REVUE DE PRESSE “BLACK FRIDAY”

Vendredi dernier, 29 novembre, avait lieu le Black Friday, jour de rabais et de promotions venu tout droit des Etats-Unis, ouvrant la frénésie des achats de noël. Cette coutume s’est depuis quelques années démocratisée en France et en Europe mais ne fait pas l’unanimité pour tout le monde, loin sans faut.

crédits photographiques : Kippelboy

Dans ce combat idéologique, certains sont convaincus que cette journée apporte « emplois et pouvoir d’achat » comme le titre un article de la tribune écrit par Marc Guyot et Radu Vranceaunu. Le journal invoque une « conversion médiatique d’un certain nombre de responsables politiques à l’écologisme déconnecté de l’espace-temps » qui viendrait « stigmatiser » cette journée, et ce qu’ils qualifient de « course au vert » devancerait « la loi et les normes ». Les auteurs insistent sur la nécessité d’une telle journée en invoquant le « ralentissement des échanges mondiaux », c’est « la consommation intérieure [qui devrait] prendre le relais de l’investissement et des exportations pour que la machine à créer des emplois continue de tourner » expliquent-ils. C’est aussi d’un ton sarcastique que les économistes pointent du doigt le « fantasme » de manipulation des multinationales et la stigmatisation des consommateurs, qualifiés ironiquement de « rustres ». Est invoqué également la révolte des gilets jaunes qui serait bien le signe d’une demande de pouvoir d’achat qui selon eux est accordé par le Black Friday. Impressions partagées par le professeur Olivier Babeau qui invoque une nouvelle « lubie puritaine » dans le Figaro.
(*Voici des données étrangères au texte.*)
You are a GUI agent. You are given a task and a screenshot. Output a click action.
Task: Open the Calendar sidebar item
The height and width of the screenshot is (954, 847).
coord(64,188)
D’après lui, l’argument écologique est fait de nombreux contre sens et il s’interroge sur le bilan écologique a tirer entre un « véhicule qui accomplit une tournée rationnelle pour livrer des colis » et les « norias de voitures qui se déplacent en magasin ». Ainsi, l’écologie se résumerait selon lui à un « cimetière des idées reçues et des évidences ».
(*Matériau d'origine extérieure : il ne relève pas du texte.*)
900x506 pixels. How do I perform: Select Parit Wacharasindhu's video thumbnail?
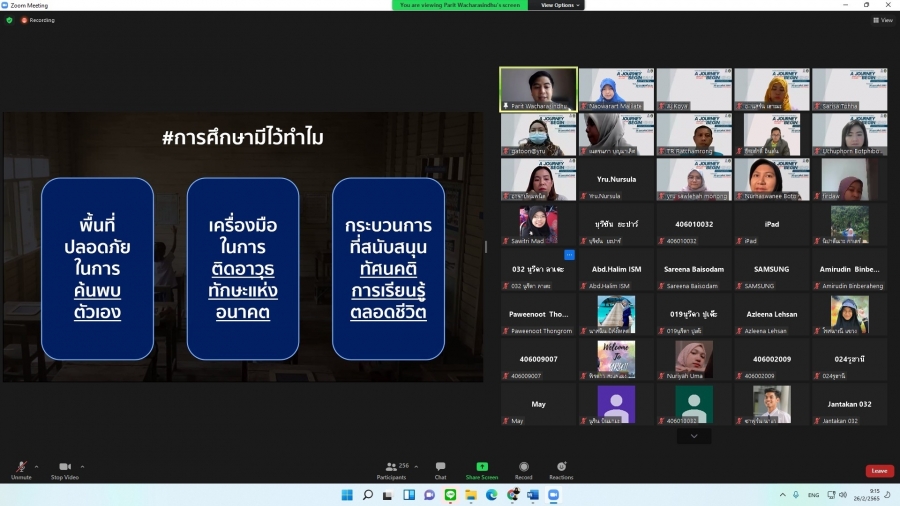coord(538,88)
Pour d’autres, le Black Friday est le « symbole des ravages de l’hyperconsommation » comme le site consoblog. « Il y a déjà suffisamment de promos pour faire de bonnes affaires, pas besoin d’en rajouter » écrit Audrey Lallement. Elle ajoute que « le Black Friday a un petit côté fumeux, à la limite de l’arnaque », aux vues des promotions qui ne seraient pas si intéressantes qu’on veut bien nous le faire croire. Cécile Prudhomme du quotidien Le Monde se demande quant à elle si le « concept ne risque […] pas d’écœurer le consommateur, pris, tout au long de l’année, dans un tourbillon constant de promotions ». Elle met aussi en avant le nouveau mouvement des « French Days » mis en marche depuis cette année où 6 géants du commerce en France se sont alliés pour proposer des promotions. Pour elle, cette période commerciale illustre bien « le règne de l’hyperconsommation et des promotions perpétuelles » comme elle titre.

Mais à qui profite l’évènement ?  Et bien pour le site de la rtbf, qui cite une étude du SDI (syndicat neutre pour indépendants), il est  nuisible aux petits commerçant des centres villes. Les nombreux témoignages  recueillis par les journalistes  révèlent que les commerçants indépendants des centres-villes de Belgique n’ont « pas le choix ». Ils écrivent que « face au marketing déployé par la grande distribution, les petits commerces du centre-ville embrayent. Non pas par choix mais par obligation. ». Cette opération profiterait donc davantage aux grandes chaînes qui peuvent se permettre des ristournes plus importantes. De nombreux mouvements ont d’ailleurs appelé à boycotter le Black Friday, arguant les préjudices sociaux et environnementaux importants liés à la surconsommation. Des initiatives de Block Friday ont aussi émergé, qui consistaient à empêcher les consommateurs venus profiter des bonnes affaires du jour à pénétrer dans les centres commerciaux.

La question se pose alors, en pleine controverse, faut-il interdire le Black Friday en France ? Si certains sont convaincus qu’il s’agit de la bonne solution, bénéficiant de l’appui de députés qui ont proposé un amendement au projet de loi anti-gaspillage, d’autres considèrent l’idée inutile, comme Nicolas Moreau de Valeurs Actuelles qui défend qu’« elle n’aura d’effet que sur le 1 % d’émissions de gaz à effet de serre dont la France est responsable au niveau mondial. Elle frappera en revanche 100 % des Français » argumente-t-il !!!